From John Adams1
Grosvenor Square London Oct. 19. 1785
At the Instance of Mr. Hartley2 in behalf of his Friend Mr Francis Upton,3 I advised Mr Upton to apply to some Councillor in New York and particularly to Mr Hamilton, whose Reputation was known to me although his Person was not.
Mr Hartley now requests for Mr Upton a Letter of Introduction. As a total Stranger but by Character, it would be very difficult to find a Pretence to excuse the Liberty I take in presenting Mr Upton to you, and recommending his Case to your Attention. but as we say at the Bar, where I wish I was, Valeat quantum valere potest.

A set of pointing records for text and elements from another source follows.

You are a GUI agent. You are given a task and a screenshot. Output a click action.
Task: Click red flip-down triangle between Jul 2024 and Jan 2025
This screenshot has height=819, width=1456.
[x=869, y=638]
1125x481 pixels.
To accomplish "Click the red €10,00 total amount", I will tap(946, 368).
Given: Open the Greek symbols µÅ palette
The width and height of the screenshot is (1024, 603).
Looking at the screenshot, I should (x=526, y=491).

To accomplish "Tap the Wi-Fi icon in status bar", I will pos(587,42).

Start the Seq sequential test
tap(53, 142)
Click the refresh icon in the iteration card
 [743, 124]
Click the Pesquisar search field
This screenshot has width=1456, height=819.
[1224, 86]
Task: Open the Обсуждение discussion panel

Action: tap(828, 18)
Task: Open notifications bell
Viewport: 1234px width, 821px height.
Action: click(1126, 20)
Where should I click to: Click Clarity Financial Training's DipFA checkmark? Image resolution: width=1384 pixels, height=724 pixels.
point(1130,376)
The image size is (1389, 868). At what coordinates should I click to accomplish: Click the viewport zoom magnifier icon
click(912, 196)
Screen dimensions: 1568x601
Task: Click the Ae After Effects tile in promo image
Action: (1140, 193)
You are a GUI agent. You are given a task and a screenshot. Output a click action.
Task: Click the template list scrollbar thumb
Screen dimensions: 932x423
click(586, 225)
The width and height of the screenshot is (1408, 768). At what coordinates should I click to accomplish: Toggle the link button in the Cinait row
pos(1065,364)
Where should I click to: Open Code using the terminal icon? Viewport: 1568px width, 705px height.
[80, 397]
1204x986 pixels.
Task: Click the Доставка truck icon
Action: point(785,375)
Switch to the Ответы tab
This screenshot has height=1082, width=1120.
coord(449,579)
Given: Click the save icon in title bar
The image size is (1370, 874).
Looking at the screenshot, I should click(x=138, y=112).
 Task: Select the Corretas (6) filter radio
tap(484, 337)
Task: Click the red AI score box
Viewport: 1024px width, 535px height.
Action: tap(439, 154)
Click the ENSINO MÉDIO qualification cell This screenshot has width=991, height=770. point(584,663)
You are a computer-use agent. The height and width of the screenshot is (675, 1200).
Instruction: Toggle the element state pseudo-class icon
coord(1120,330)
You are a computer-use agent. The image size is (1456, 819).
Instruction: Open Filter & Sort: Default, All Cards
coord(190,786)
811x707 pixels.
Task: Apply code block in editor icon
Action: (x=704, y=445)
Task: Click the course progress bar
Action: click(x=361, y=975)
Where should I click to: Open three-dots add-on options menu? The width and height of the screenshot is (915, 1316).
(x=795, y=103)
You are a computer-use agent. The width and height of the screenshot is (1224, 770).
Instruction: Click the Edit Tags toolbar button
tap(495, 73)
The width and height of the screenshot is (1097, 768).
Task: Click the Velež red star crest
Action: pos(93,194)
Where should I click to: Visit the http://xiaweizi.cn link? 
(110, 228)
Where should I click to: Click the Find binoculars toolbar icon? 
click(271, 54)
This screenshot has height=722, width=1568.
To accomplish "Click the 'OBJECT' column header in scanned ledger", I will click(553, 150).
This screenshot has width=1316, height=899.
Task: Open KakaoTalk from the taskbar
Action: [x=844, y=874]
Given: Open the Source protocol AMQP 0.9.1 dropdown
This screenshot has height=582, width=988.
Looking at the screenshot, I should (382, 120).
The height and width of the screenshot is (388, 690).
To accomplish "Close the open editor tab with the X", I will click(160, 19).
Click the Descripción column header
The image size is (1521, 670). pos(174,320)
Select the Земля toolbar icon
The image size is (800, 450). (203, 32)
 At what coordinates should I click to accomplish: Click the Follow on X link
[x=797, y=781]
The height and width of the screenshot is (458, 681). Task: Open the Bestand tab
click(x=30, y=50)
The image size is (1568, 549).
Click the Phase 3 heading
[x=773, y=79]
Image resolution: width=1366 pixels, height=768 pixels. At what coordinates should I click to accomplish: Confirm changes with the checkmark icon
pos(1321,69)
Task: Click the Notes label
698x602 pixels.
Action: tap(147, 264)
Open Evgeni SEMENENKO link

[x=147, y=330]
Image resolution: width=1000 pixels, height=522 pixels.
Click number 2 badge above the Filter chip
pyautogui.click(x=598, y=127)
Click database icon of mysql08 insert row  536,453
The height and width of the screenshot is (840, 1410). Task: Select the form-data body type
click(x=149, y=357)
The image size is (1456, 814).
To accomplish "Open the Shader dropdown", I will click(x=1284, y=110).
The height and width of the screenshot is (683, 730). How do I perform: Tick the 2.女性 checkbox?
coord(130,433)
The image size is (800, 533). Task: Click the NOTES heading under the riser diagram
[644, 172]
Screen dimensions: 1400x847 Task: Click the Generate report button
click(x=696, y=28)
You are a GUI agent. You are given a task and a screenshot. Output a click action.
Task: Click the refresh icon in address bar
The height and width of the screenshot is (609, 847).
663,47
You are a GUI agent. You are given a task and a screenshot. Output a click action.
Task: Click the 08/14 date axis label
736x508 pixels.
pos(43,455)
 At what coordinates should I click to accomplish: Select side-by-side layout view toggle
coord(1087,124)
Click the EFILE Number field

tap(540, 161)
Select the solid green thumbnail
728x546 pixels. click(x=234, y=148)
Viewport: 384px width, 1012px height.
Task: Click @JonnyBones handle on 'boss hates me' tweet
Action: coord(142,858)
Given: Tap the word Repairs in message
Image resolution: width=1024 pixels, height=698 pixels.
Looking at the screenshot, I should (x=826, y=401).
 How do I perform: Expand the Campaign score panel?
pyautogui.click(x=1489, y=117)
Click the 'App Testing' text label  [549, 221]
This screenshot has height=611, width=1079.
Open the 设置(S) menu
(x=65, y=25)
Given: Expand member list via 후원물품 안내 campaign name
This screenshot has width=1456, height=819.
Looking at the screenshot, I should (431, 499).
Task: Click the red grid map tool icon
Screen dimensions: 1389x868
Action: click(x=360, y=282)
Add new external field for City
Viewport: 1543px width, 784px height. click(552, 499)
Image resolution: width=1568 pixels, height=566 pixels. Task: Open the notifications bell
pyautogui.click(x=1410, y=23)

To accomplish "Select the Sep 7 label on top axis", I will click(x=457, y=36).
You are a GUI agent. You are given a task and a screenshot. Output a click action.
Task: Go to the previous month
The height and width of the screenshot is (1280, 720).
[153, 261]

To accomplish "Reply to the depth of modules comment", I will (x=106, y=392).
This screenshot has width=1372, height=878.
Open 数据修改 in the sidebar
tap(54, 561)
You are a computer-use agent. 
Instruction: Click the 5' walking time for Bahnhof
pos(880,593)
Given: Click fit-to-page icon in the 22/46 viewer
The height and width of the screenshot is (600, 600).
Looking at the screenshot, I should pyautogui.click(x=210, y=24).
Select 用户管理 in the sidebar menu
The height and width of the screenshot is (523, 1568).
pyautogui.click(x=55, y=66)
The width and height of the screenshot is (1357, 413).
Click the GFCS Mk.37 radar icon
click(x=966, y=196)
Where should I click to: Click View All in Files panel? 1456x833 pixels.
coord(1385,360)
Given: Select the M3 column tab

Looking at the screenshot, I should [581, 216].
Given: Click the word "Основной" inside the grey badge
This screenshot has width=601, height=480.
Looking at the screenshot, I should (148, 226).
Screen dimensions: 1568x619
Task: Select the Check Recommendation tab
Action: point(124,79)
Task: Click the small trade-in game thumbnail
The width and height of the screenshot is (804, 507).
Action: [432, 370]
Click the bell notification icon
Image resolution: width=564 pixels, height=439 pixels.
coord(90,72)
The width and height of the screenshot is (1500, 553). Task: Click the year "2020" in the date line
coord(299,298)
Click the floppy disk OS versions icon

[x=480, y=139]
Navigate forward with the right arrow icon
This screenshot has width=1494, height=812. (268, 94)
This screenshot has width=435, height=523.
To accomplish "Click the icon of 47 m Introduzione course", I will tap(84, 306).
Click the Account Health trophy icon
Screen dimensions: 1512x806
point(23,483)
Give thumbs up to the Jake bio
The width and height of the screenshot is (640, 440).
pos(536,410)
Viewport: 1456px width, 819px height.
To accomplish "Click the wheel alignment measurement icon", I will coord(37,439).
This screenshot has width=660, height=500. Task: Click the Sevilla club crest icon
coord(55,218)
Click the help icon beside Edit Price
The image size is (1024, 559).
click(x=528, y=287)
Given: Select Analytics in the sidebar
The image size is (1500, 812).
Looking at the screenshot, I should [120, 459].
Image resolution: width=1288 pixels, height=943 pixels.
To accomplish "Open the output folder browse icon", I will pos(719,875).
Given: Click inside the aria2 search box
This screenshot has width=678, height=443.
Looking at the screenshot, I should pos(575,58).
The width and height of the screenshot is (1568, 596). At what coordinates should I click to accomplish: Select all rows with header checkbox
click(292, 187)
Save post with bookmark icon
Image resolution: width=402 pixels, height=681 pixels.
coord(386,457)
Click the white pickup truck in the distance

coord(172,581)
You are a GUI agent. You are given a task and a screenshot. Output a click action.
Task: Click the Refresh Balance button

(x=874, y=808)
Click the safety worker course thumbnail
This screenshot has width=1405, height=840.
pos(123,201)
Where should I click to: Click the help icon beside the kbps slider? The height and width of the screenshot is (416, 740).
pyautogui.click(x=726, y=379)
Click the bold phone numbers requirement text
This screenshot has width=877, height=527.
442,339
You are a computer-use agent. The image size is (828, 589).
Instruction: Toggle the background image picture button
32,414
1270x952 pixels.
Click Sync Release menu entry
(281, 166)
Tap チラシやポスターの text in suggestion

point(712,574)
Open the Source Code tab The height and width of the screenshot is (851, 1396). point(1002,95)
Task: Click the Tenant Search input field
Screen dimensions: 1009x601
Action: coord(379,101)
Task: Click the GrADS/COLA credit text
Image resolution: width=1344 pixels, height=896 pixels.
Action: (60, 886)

With much Esteem I have the Honour to be Sir your most obedient and most humble Servant
ALS, Hamilton Papers, Library of Congress.
1. John Adams, after serving as one of the American commissioners to negotiate a peace treaty with England, was appointed American envoy to the Court of St. James.
2. Presumably David Hartley, one of the British emissaries for the negotiation of peace with the United States.
3. Adams’s letter was sent as an enclosure to a letter which Francis Upton wrote to H on December 6, 1785. Upton was the son of Clotworthy Upton, Lord Templetown. Lord Templetown had in 1764 “obtained the King’s order in council for a grant of 20,000 acres of land in the province of New York … by Deed of the 3d. of April 1769 [he] conveyed the same in trust for the use of Francis Upton, Clotworthy Upton the younger and Sophia Upton and their heirs” (David Hartley to Thomas Jefferson, April 15, 1785, Thomas Jefferson Papers, Library of Congress). Francis Upton, who came of age on February 25, 1785, asked H to help him secure possession of this land. See Upton to H, December 6, 1785.